The district court also found that FPI filed a misleading exemplar with its original application; that FPI made no attempt to change the way its group presented itself despite the 1974 Decision finding that it had intentionally misled the public; and that FPI group members purposely misrepresented themselves as the original Platters in their performances. Thus, there is ample support for the district court's cancellation of FPI's "Platters" trademark on the basis of fraud.
B. The Corrected Judgment Under Fed. R. Civ. P. 60(a)
In the amended judgment from which FPI appeals, the district court ordered, among other things, that FPI's trademark "The Platters" be canceled. However, the court failed to identify the particular trademark to be canceled or to include any trademark registration numbers or dates of issuance. As a result, the Trademark Office was unable to cancel the trademark.
The Trademark Office indicated that three registrations had been issued to FPI: one for "The Platters" trademark issued in 1986; one for "The Platters" service mark issued in 1973; and one for "The Buck Ram Platters" service mark issued in 1987. The Office sought clarification as to which trademarks should be canceled.

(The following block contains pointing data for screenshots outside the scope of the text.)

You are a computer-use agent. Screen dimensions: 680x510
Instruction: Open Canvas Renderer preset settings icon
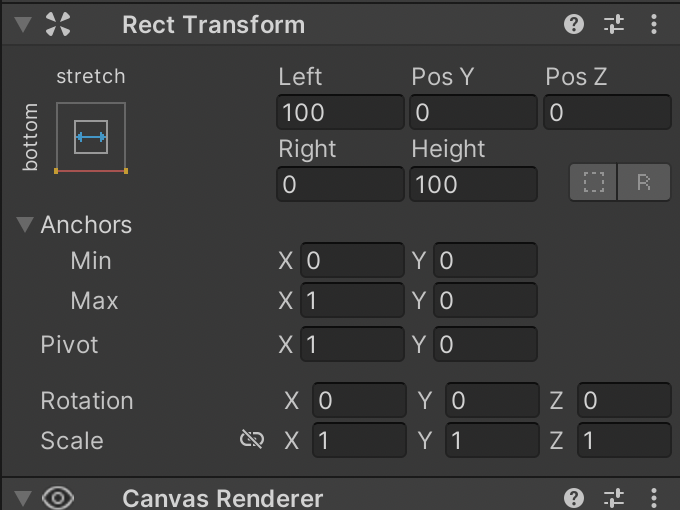614,498
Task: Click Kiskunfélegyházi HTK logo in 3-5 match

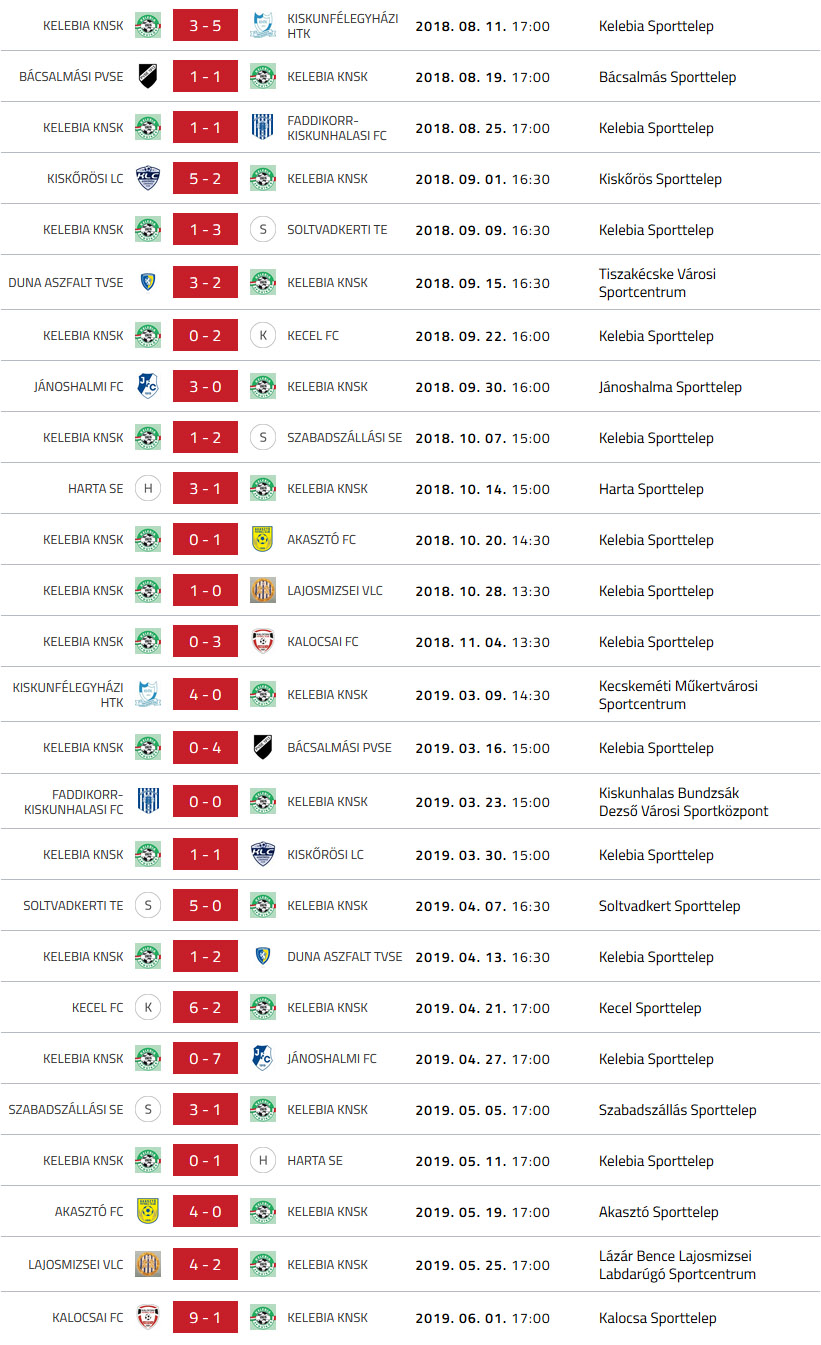Action: tap(263, 26)
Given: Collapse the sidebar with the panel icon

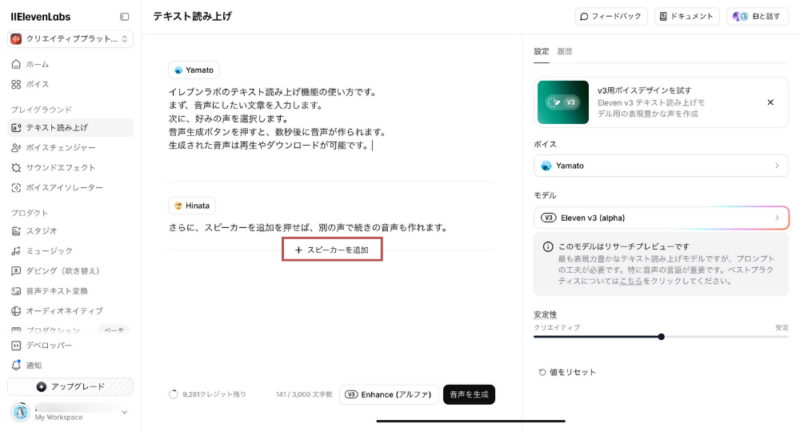Looking at the screenshot, I should tap(124, 17).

To clarify the judgment, appellee Martha Robi requested and was granted by this court leave to file a motion before the district court to correct clerical error pursuant to Fed. R. Civ. P. 60(a)7 . In her motion, Martha Robi asked the district court to correct the judgment by specifying that all three of FPI's trade or service marks, identified by number, should be canceled. The court granted the motion and amended the judgment, ordering cancellation of all three FPI marks. FPI contends that the district court erred in granting the 60(a) motion, and that FPI has the right to use the "Buck Ram Platters" mark because it contains Buck Ram's own name. We reject both of FPI's contentions.
We review the district court's granting of a Rule 60(a) motion for abuse of discretion. Blanton v. Anzalone, 813 F.2d 1574, 1577 (9th Cir. 1987). A district court judge may properly invoke Rule 60(a) to make a judgment reflect the actual intentions and necessary implications of the court's decision. Id., citing Jones & Guerrero Co. v. Sealift Pacific, 650 F.2d 1072, 1074 (9th Cir. 1981). In reviewing the corrected judgment, we must afford the court wide latitude and focus on what the court originally intended to do. Id.

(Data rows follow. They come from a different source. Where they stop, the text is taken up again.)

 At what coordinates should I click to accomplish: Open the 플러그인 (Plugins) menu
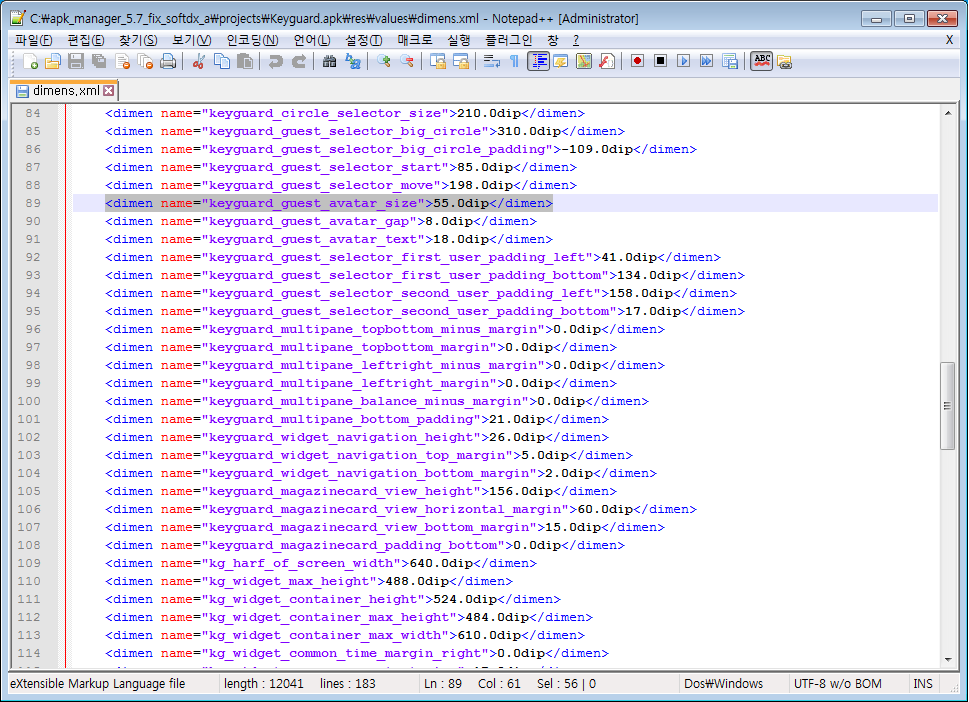pos(508,40)
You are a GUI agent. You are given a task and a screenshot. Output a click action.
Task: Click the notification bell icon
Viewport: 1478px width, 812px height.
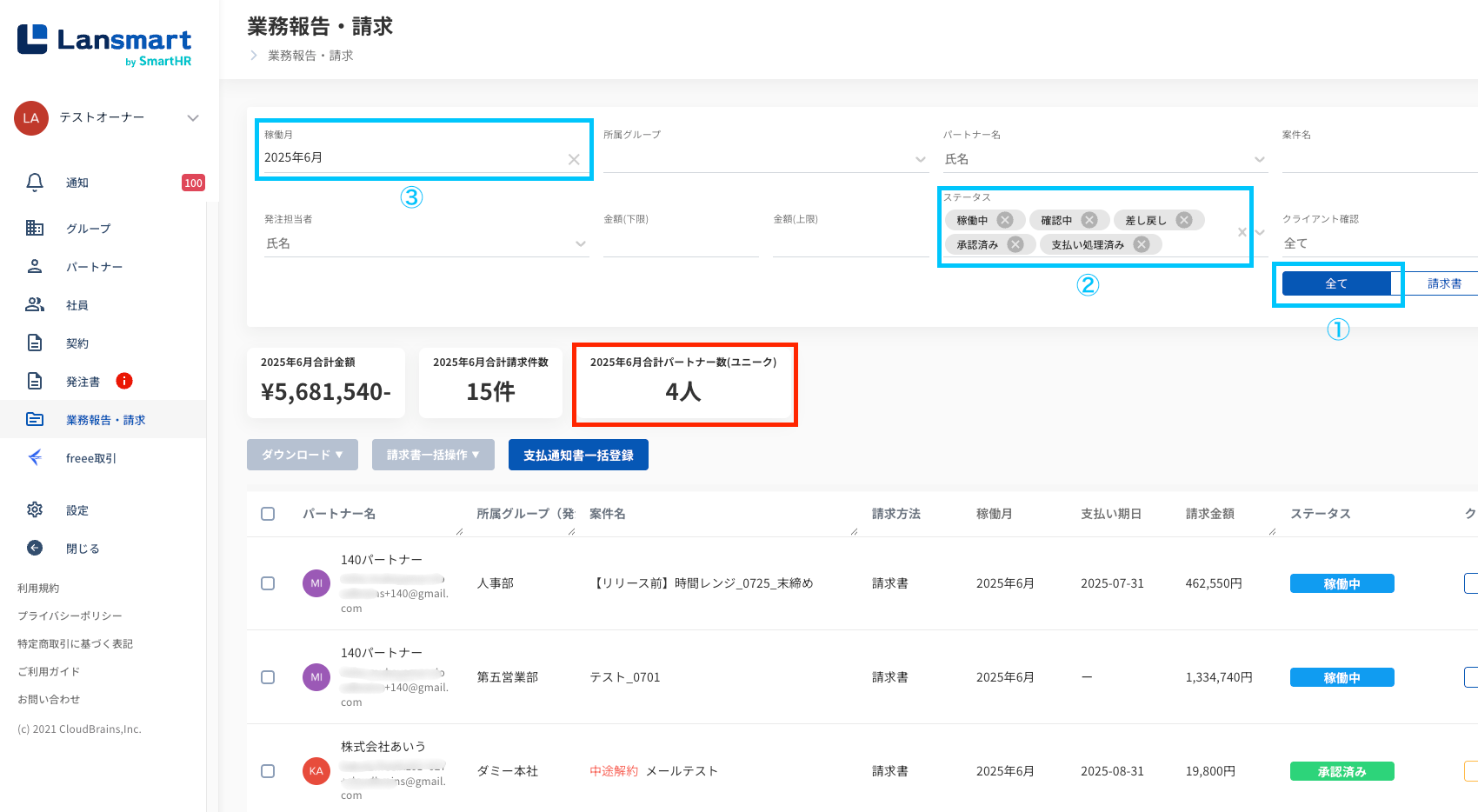click(35, 183)
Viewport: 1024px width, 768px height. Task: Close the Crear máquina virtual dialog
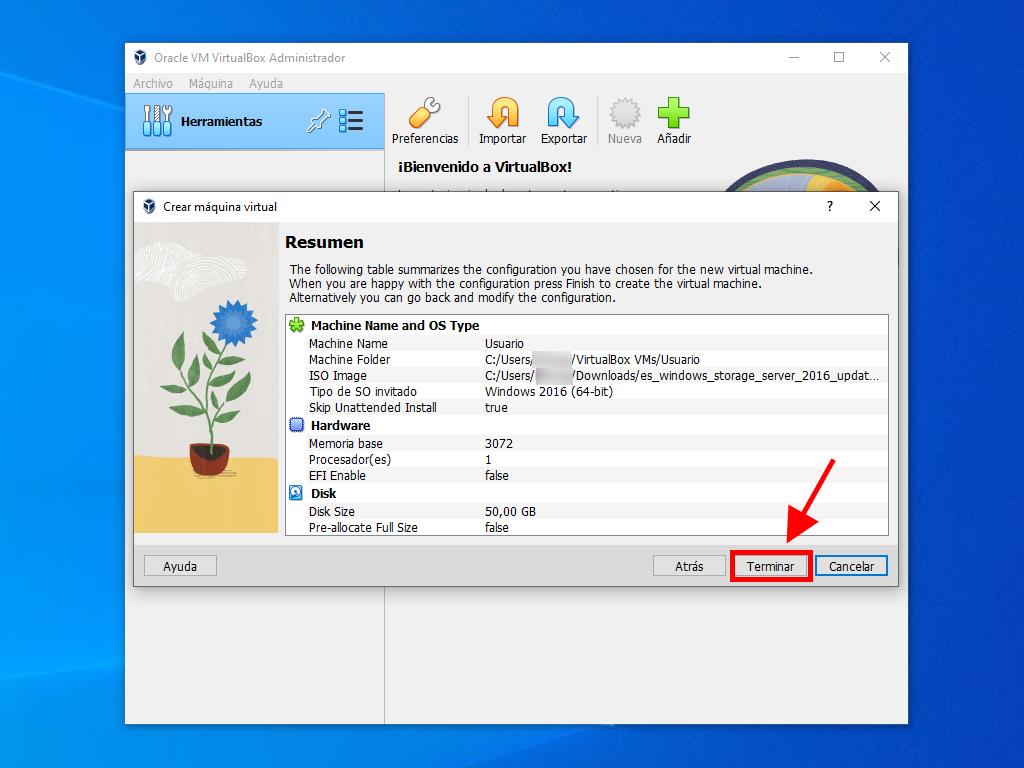coord(875,206)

Although the district court did not explain in this case why it amended the judgment to include all three marks, see In re Jee, 799 F.2d 532, 535 (9th Cir. 1986), cert. denied 481 U.S. 1015, 107 S. Ct. 1892, 95 L. Ed. 2d 499 (1987), there is no evidence that the court ever intended to exclude any of FPI's marks from the original judgment. In fact, while exhibits bearing "The Buck Ram Platters" mark were introduced at trial, there is no indication that the district court distinguished that mark from the other "Platters" marks in any way.
We therefore conclude that the district court intended in its original judgment to cancel any and all trade and service marks held by FPI which included "The Platters" name, and that the court amended the judgment only to the extent necessary to clarify that intention.
We also find FPI's argument that canceling "The Buck Ram Platters" mark was improper due to the special nature of trademarks that contain an individual's name unpersuasive, for two reasons. First, courts do not hesitate to forbid an individual from using his own name in connection with a business when he has deliberately attempted to confuse the public. See Friend v. H.A. Friend & Co., Inc., 416 F.2d 526, 531 (9th Cir. 1969), cert. denied 397 U.S. 914, 90 S. Ct. 916, 25 L. Ed. 2d 94 (1969). Here, as in Friend, where evidence suggests the trademark user "has deliberately, vigorously, and successfully confused purchasers," courts may properly issue injunctions to prohibit or restrict the use of an individual's name. Id.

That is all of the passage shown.